FairMixRep : Self-supervised Robust Representation Learning for Heterogeneous Data with Fairness constraints
Souradip Chakraborty, Ekansh Verma, Saswata Sahoo, Jyotishka Datta

TL;DR
FairMixRep introduces a self-supervised framework for learning fair, robust representations from heterogeneous data with mixed numerical and categorical variables, addressing challenges of unsupervised learning and fairness constraints.
Contribution
It presents a novel two-phase encoder-decoder approach that captures mixed-domain information and enforces fairness constraints, ensuring minimal information loss and unbiased representations.
Findings
Achieves high-quality, fair representations validated by multiple metrics.
Effectively preserves data variations while removing discriminatory biases.
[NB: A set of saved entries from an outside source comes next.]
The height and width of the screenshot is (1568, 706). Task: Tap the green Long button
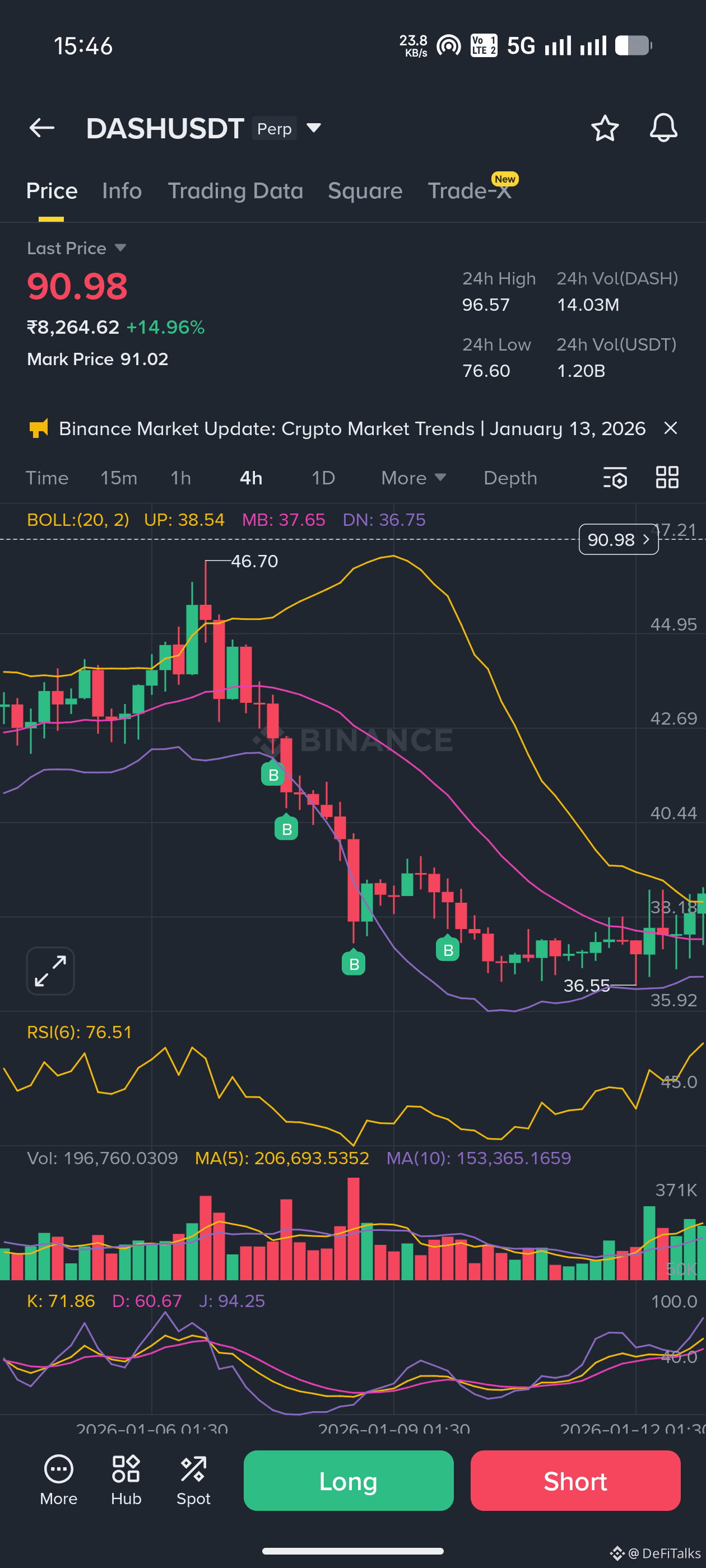click(349, 1480)
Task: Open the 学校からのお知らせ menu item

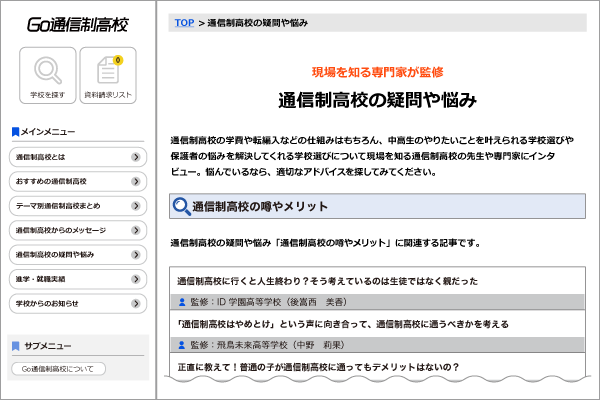Action: [78, 304]
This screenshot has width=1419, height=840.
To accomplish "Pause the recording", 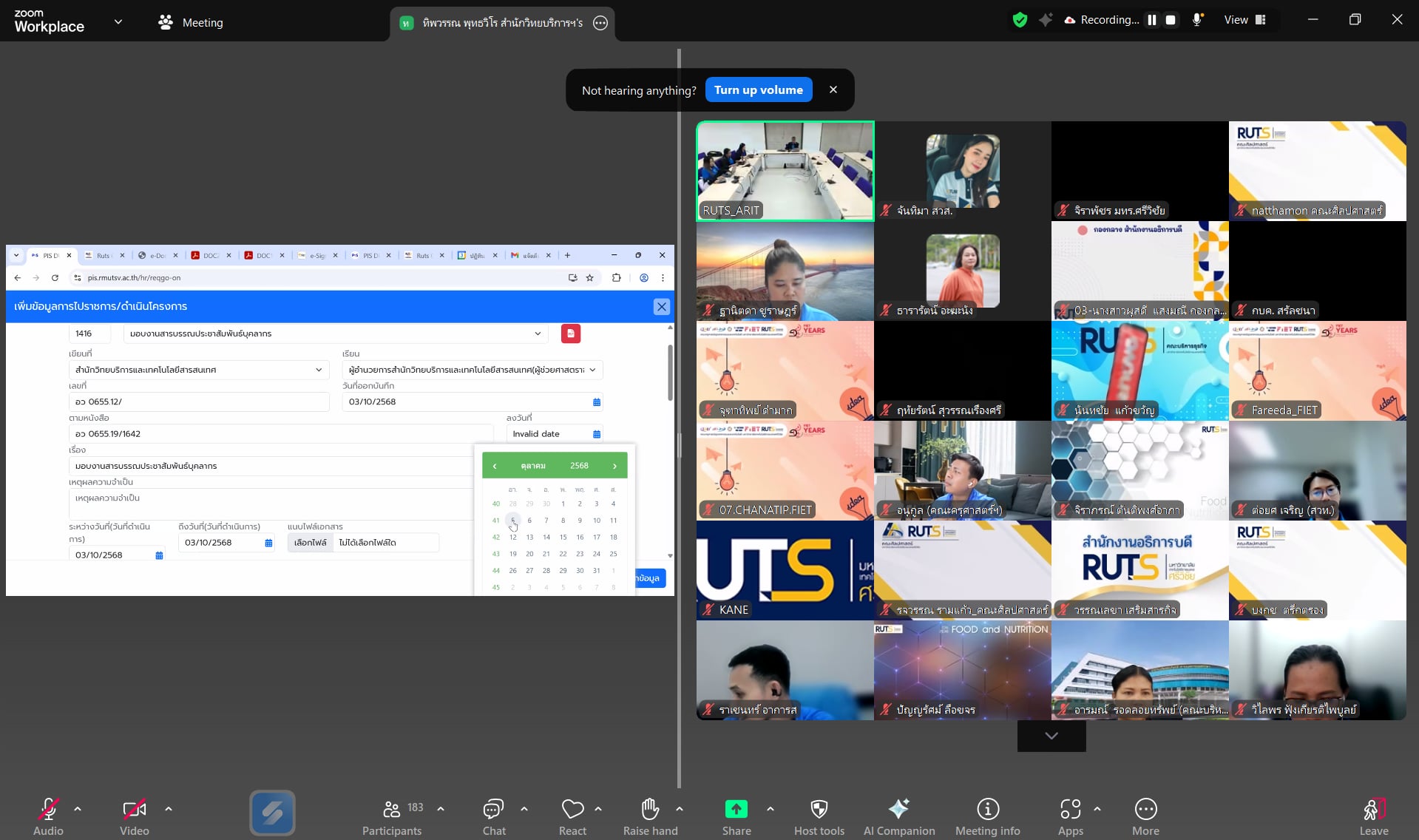I will (x=1151, y=21).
Demonstrates superior performance in fairness and information retention.
Abstract
Representation Learning in a heterogeneous space with mixed variables of numerical and categorical types has interesting challenges due to its complex feature manifold. Moreover, feature learning in an unsupervised setup, without class labels and a suitable learning loss function, adds to the problem complexity. Further, the learned representation and subsequent predictions should not reflect discriminatory behavior towards certain sensitive groups or attributes. The proposed feature map should preserve maximum variations present in the data and needs to be fair with respect to the sensitive variables. We propose, in the first phase of our work, an efficient encoder-decoder framework to capture the mixed-domain information. The second phase of our work focuses on de-biasing the mixed space representations by adding relevant fairness constraints. This ensures minimal information loss…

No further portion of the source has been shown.